(Exercise text)
GLD has reached the resistance that is the initial objective for the rally off the December bottom. On its bull signal but at a logical point of consolidation or reaction.
SLV stopped exactly at anticipated resistance. Key support is former resistance from the bottoming cluster. SLV is bullish but in reaction mode.
GDX is consolidating at resistance on diminishing volume (bullish) and key support has been raised to the convergence area of the EMA 200 and the 50 day MA’s. That area has had a lot of reaction points (green arrows). A bullish looking situation, which is actually behaving quite mechanically and logically.
GDXJ is consolidating at resistance. Support is 38 (+/-).
SIL reversed perfectly right within the resistance zone and has come to the first support level. The volume that trust SIL up had a lot of conviction. The volume on which it drifts now does not. That is bullish. 13 (+/-) is a serious buy zone if it gets that low.
DBC has kept on going higher with two support levels noted. What are commodities trying to tell us? Bullish! However, as noted in NFTRH many are over bought.
URA progressed through the bottoming pattern we had been following and has simply put on a bull show ever since. This is by the way, the reason I am a bottom feeder. Because the risk vs. reward on these things can be controlled. Later, when the momo’s get into the game risk elevates. All things being equal, the buy back on URA would be 16.50 to 17.
USO has done good enough work to load a target of 39 after holding support (former resistance).
UNG proved it was a better man than me once before. I have taken another flier on it this week after a subscriber requested a look at the chart, a weekly version of which was posted publicly on Sunday. I’ll hold it as long as 24 holds up but critical support is 23.
(End Exercise text)
(Entries shown)
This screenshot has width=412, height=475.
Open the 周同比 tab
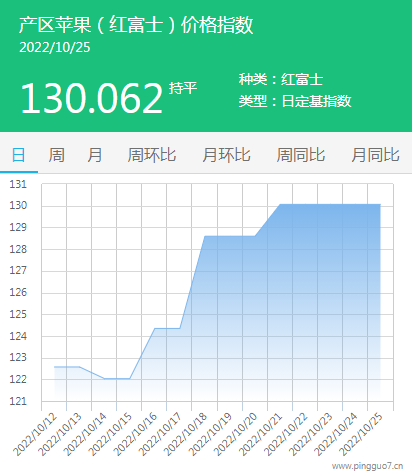(x=301, y=155)
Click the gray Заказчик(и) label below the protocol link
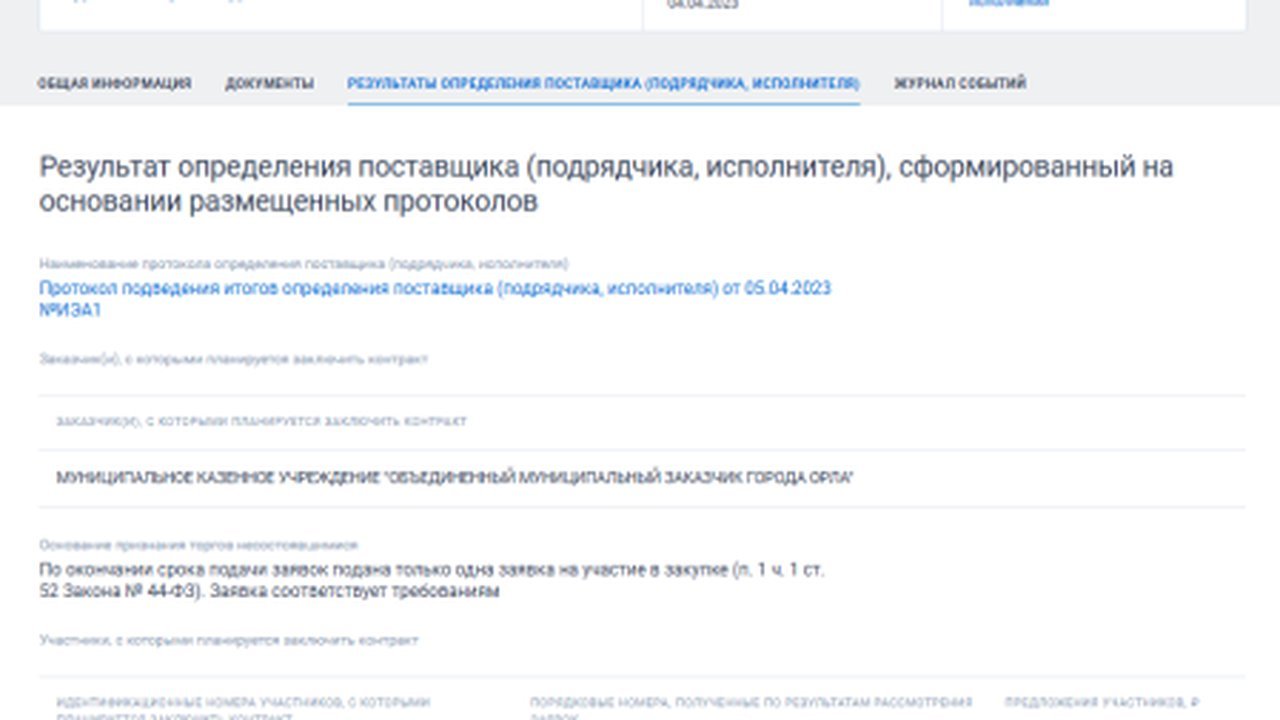The image size is (1280, 720). click(x=233, y=358)
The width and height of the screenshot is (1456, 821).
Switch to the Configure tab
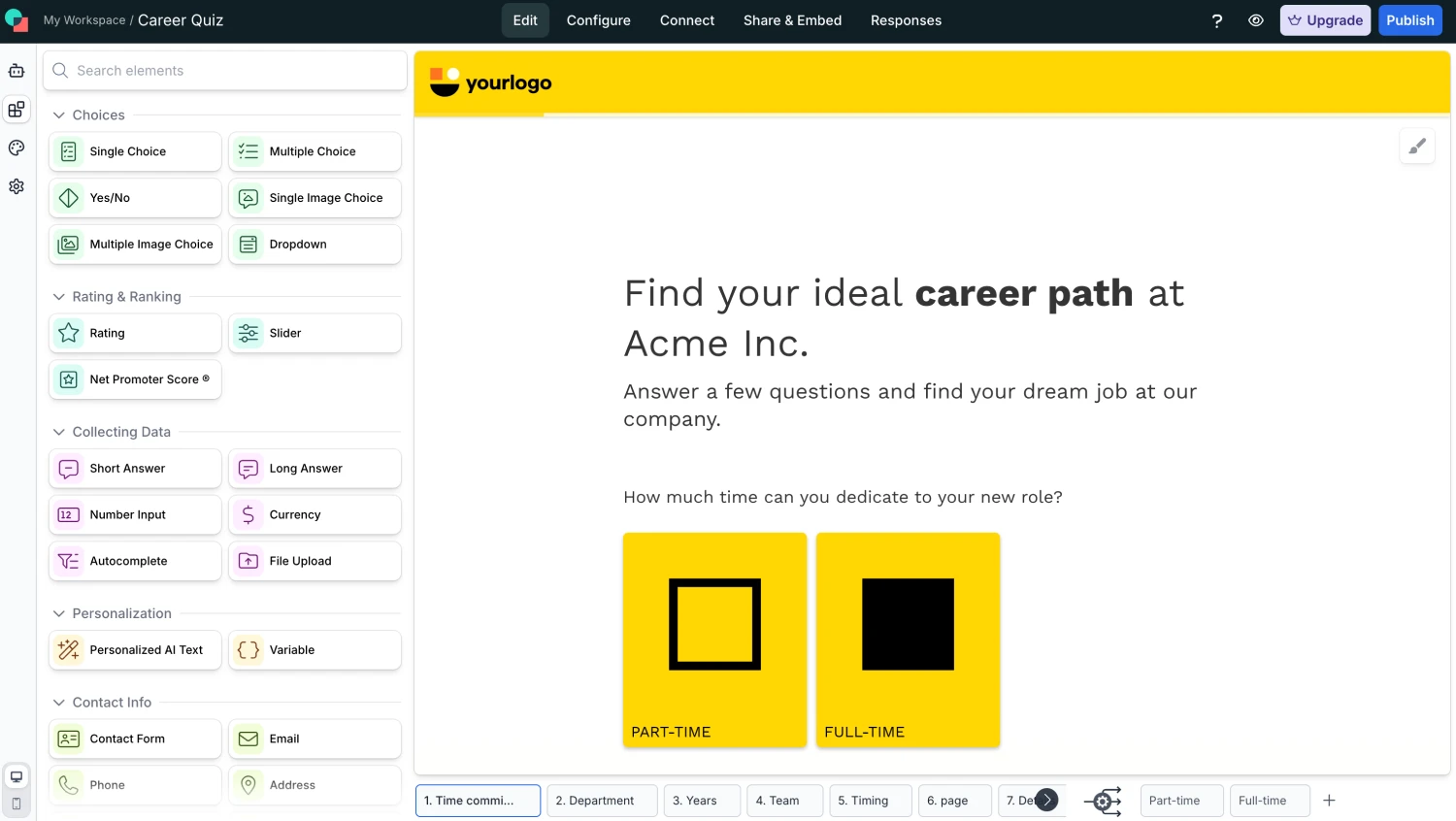pyautogui.click(x=598, y=20)

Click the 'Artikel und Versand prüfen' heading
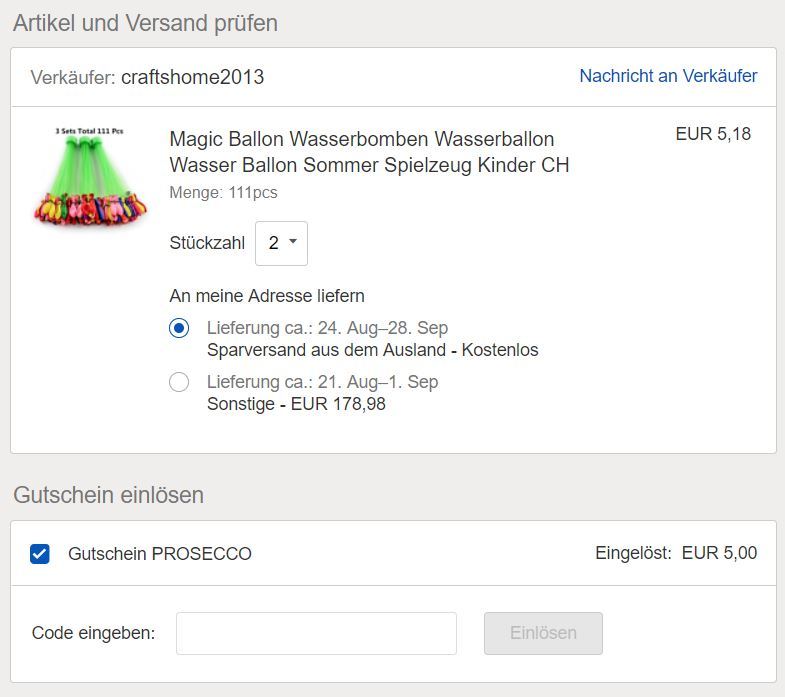pyautogui.click(x=145, y=23)
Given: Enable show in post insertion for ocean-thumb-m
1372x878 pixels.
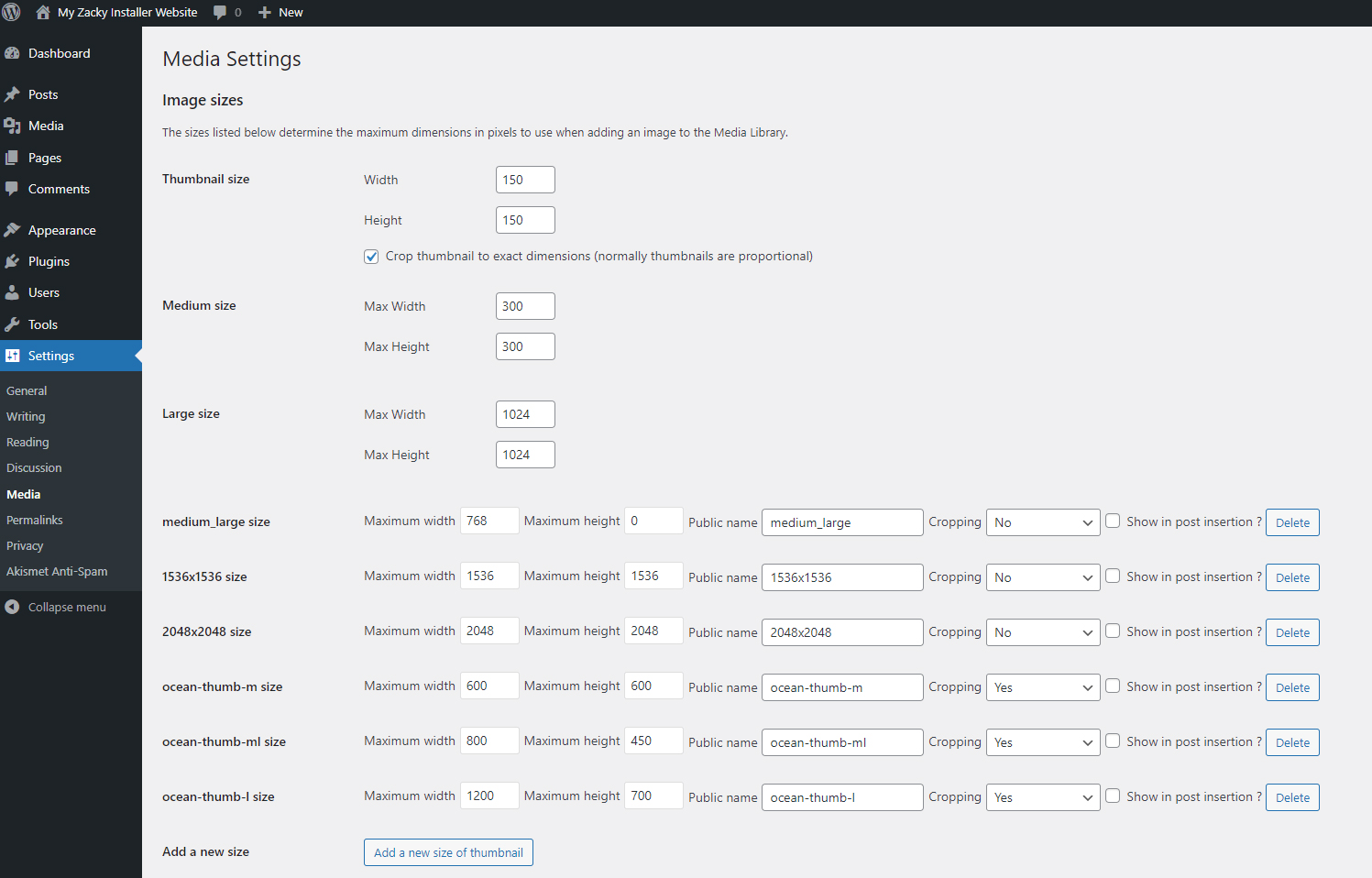Looking at the screenshot, I should coord(1112,685).
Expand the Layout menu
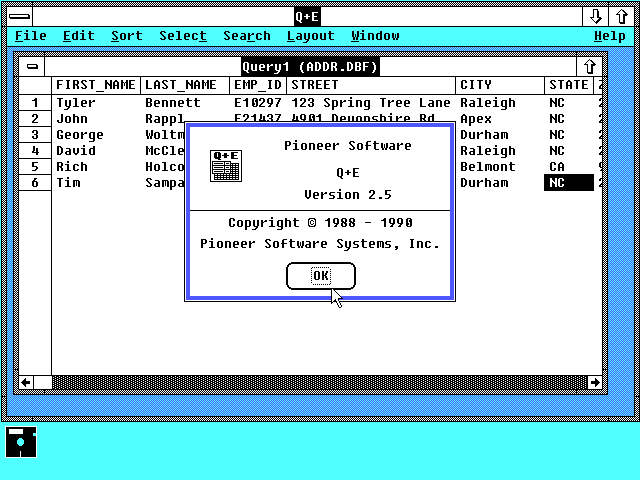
(End Entries shown)
Can you reproduce the full commodity ETF chart commentary above, word for word?

Reply >>
GLD has reached the resistance that is the initial objective for the rally off the December bottom. On its bull signal but at a logical point of consolidation or reaction.
SLV stopped exactly at anticipated resistance. Key support is former resistance from the bottoming cluster. SLV is bullish but in reaction mode.
GDX is consolidating at resistance on diminishing volume (bullish) and key support has been raised to the convergence area of the EMA 200 and the 50 day MA’s. That area has had a lot of reaction points (green arrows). A bullish looking situation, which is actually behaving quite mechanically and logically.
GDXJ is consolidating at resistance. Support is 38 (+/-).
SIL reversed perfectly right within the resistance zone and has come to the first support level. The volume that trust SIL up had a lot of conviction. The volume on which it drifts now does not. That is bullish. 13 (+/-) is a serious buy zone if it gets that low.
DBC has kept on going higher with two support levels noted. What are commodities trying to tell us? Bullish! However, as noted in NFTRH many are over bought.
URA progressed through the bottoming pattern we had been following and has simply put on a bull show ever since. This is by the way, the reason I am a bottom feeder. Because the risk vs. reward on these things can be controlled. Later, when the momo’s get into the game risk elevates. All things being equal, the buy back on URA would be 16.50 to 17.
USO has done good enough work to load a target of 39 after holding support (former resistance).
UNG proved it was a better man than me once before. I have taken another flier on it this week after a subscriber requested a look at the chart, a weekly version of which was posted publicly on Sunday. I’ll hold it as long as 24 holds up but critical support is 23.